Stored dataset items
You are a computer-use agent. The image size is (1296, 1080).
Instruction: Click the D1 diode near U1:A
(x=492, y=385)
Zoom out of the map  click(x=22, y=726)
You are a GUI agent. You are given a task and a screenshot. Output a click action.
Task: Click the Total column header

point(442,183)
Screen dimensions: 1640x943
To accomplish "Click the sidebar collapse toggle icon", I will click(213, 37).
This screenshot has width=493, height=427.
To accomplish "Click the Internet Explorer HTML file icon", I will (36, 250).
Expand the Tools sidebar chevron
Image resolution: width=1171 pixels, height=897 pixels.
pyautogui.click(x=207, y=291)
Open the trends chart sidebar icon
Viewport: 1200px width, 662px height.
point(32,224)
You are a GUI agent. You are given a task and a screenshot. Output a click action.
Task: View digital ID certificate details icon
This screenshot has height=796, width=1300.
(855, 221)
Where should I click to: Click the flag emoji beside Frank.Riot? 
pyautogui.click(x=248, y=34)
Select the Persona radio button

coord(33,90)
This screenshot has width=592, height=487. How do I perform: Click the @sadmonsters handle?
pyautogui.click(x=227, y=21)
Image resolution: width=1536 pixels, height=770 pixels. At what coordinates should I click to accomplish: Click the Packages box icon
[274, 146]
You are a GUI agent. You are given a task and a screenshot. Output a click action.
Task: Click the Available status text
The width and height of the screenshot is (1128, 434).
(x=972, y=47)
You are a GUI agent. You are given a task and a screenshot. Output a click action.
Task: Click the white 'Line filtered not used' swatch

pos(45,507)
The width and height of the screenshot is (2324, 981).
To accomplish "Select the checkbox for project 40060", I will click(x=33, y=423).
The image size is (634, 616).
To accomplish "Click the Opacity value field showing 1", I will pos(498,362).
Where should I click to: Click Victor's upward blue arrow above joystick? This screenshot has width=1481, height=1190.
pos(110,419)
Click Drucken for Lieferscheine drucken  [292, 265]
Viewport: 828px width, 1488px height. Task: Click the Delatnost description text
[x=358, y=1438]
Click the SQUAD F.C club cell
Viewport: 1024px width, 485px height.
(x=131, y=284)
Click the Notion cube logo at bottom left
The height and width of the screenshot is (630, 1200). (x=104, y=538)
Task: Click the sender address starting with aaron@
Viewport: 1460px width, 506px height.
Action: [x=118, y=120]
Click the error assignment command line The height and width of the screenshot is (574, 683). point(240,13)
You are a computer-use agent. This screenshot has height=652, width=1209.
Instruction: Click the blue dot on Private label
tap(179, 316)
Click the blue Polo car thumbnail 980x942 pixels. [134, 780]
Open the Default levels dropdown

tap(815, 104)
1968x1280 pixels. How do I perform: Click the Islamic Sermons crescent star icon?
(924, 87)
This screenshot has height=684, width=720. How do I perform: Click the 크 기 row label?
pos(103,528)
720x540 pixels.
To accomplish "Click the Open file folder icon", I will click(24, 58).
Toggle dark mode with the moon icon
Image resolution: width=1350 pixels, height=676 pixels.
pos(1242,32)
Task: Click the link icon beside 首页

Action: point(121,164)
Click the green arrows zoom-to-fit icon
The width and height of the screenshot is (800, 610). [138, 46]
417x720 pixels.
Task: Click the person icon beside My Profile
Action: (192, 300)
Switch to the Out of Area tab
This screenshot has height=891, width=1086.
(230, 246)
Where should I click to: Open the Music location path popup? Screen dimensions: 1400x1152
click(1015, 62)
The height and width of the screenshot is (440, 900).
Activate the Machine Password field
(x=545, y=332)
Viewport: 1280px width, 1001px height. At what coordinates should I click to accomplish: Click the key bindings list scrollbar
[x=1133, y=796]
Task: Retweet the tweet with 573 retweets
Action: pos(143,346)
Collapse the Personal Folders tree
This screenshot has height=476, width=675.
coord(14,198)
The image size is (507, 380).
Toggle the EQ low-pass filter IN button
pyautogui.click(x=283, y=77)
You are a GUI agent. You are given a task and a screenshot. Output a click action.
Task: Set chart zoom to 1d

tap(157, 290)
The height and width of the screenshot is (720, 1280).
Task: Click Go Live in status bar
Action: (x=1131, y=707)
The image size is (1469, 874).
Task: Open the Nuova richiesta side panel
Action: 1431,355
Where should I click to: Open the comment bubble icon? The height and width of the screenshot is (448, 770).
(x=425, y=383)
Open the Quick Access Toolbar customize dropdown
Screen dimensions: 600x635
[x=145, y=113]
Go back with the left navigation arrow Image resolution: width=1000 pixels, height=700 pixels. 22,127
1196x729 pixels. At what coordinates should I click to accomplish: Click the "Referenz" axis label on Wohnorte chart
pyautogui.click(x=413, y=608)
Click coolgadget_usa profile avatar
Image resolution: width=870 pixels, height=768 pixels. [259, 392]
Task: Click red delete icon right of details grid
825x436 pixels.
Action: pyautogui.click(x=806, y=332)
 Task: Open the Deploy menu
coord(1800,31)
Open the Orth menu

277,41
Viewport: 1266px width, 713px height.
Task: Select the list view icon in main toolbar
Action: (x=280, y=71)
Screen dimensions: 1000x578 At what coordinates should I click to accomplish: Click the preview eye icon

> _WHAT IS NEEDED_
In full and without deviation, reproduce the entries above.

> _ANSWER SECTION_
You are a computer-use agent. The image size is (1296, 1080).
Instruction: Click the D1 diode near U1:A
(x=492, y=385)
Zoom out of the map  click(x=22, y=726)
You are a GUI agent. You are given a task and a screenshot. Output a click action.
Task: Click the Total column header

point(442,183)
Screen dimensions: 1640x943
To accomplish "Click the sidebar collapse toggle icon", I will click(213, 37).
This screenshot has width=493, height=427.
To accomplish "Click the Internet Explorer HTML file icon", I will (36, 250).
Expand the Tools sidebar chevron
Image resolution: width=1171 pixels, height=897 pixels.
pyautogui.click(x=207, y=291)
Open the trends chart sidebar icon
Viewport: 1200px width, 662px height.
point(32,224)
You are a GUI agent. You are given a task and a screenshot. Output a click action.
Task: View digital ID certificate details icon
This screenshot has height=796, width=1300.
(855, 221)
Where should I click to: Click the flag emoji beside Frank.Riot? 
pyautogui.click(x=248, y=34)
Select the Persona radio button

coord(33,90)
This screenshot has width=592, height=487. How do I perform: Click the @sadmonsters handle?
pyautogui.click(x=227, y=21)
Image resolution: width=1536 pixels, height=770 pixels. At what coordinates should I click to accomplish: Click the Packages box icon
[274, 146]
You are a GUI agent. You are given a task and a screenshot. Output a click action.
Task: Click the Available status text
The width and height of the screenshot is (1128, 434).
(x=972, y=47)
You are a GUI agent. You are given a task and a screenshot. Output a click action.
Task: Click the white 'Line filtered not used' swatch

pos(45,507)
The width and height of the screenshot is (2324, 981).
To accomplish "Select the checkbox for project 40060", I will click(x=33, y=423).
The image size is (634, 616).
To accomplish "Click the Opacity value field showing 1", I will pos(498,362).
Where should I click to: Click Victor's upward blue arrow above joystick? This screenshot has width=1481, height=1190.
pos(110,419)
Click Drucken for Lieferscheine drucken  [292, 265]
Viewport: 828px width, 1488px height. Task: Click the Delatnost description text
[x=358, y=1438]
Click the SQUAD F.C club cell
Viewport: 1024px width, 485px height.
(x=131, y=284)
Click the Notion cube logo at bottom left
The height and width of the screenshot is (630, 1200). (x=104, y=538)
Task: Click the sender address starting with aaron@
Viewport: 1460px width, 506px height.
Action: [x=118, y=120]
Click the error assignment command line The height and width of the screenshot is (574, 683). point(240,13)
You are a computer-use agent. This screenshot has height=652, width=1209.
Instruction: Click the blue dot on Private label
tap(179, 316)
Click the blue Polo car thumbnail 980x942 pixels. [134, 780]
Open the Default levels dropdown

tap(815, 104)
1968x1280 pixels. How do I perform: Click the Islamic Sermons crescent star icon?
(924, 87)
This screenshot has height=684, width=720. How do I perform: Click the 크 기 row label?
pos(103,528)
720x540 pixels.
To accomplish "Click the Open file folder icon", I will click(24, 58).
Toggle dark mode with the moon icon
Image resolution: width=1350 pixels, height=676 pixels.
pos(1242,32)
Task: Click the link icon beside 首页

Action: point(121,164)
Click the green arrows zoom-to-fit icon
The width and height of the screenshot is (800, 610). [138, 46]
417x720 pixels.
Task: Click the person icon beside My Profile
Action: (192, 300)
Switch to the Out of Area tab
This screenshot has height=891, width=1086.
(230, 246)
Where should I click to: Open the Music location path popup? Screen dimensions: 1400x1152
click(1015, 62)
The height and width of the screenshot is (440, 900).
Activate the Machine Password field
(x=545, y=332)
Viewport: 1280px width, 1001px height. At what coordinates should I click to accomplish: Click the key bindings list scrollbar
[x=1133, y=796]
Task: Retweet the tweet with 573 retweets
Action: pos(143,346)
Collapse the Personal Folders tree
This screenshot has height=476, width=675.
coord(14,198)
The image size is (507, 380).
Toggle the EQ low-pass filter IN button
pyautogui.click(x=283, y=77)
You are a GUI agent. You are given a task and a screenshot. Output a click action.
Task: Set chart zoom to 1d

tap(157, 290)
The height and width of the screenshot is (720, 1280).
Task: Click Go Live in status bar
Action: (x=1131, y=707)
The image size is (1469, 874).
Task: Open the Nuova richiesta side panel
Action: 1431,355
Where should I click to: Open the comment bubble icon? The height and width of the screenshot is (448, 770).
(x=425, y=383)
Open the Quick Access Toolbar customize dropdown
Screen dimensions: 600x635
[x=145, y=113]
Go back with the left navigation arrow Image resolution: width=1000 pixels, height=700 pixels. 22,127
1196x729 pixels. At what coordinates should I click to accomplish: Click the "Referenz" axis label on Wohnorte chart
pyautogui.click(x=413, y=608)
Click coolgadget_usa profile avatar
Image resolution: width=870 pixels, height=768 pixels. [259, 392]
Task: Click red delete icon right of details grid
825x436 pixels.
Action: pyautogui.click(x=806, y=332)
 Task: Open the Deploy menu
coord(1800,31)
Open the Orth menu

277,41
Viewport: 1266px width, 713px height.
Task: Select the list view icon in main toolbar
Action: (x=280, y=71)
Screen dimensions: 1000x578 At what coordinates should I click to accomplish: Click the preview eye icon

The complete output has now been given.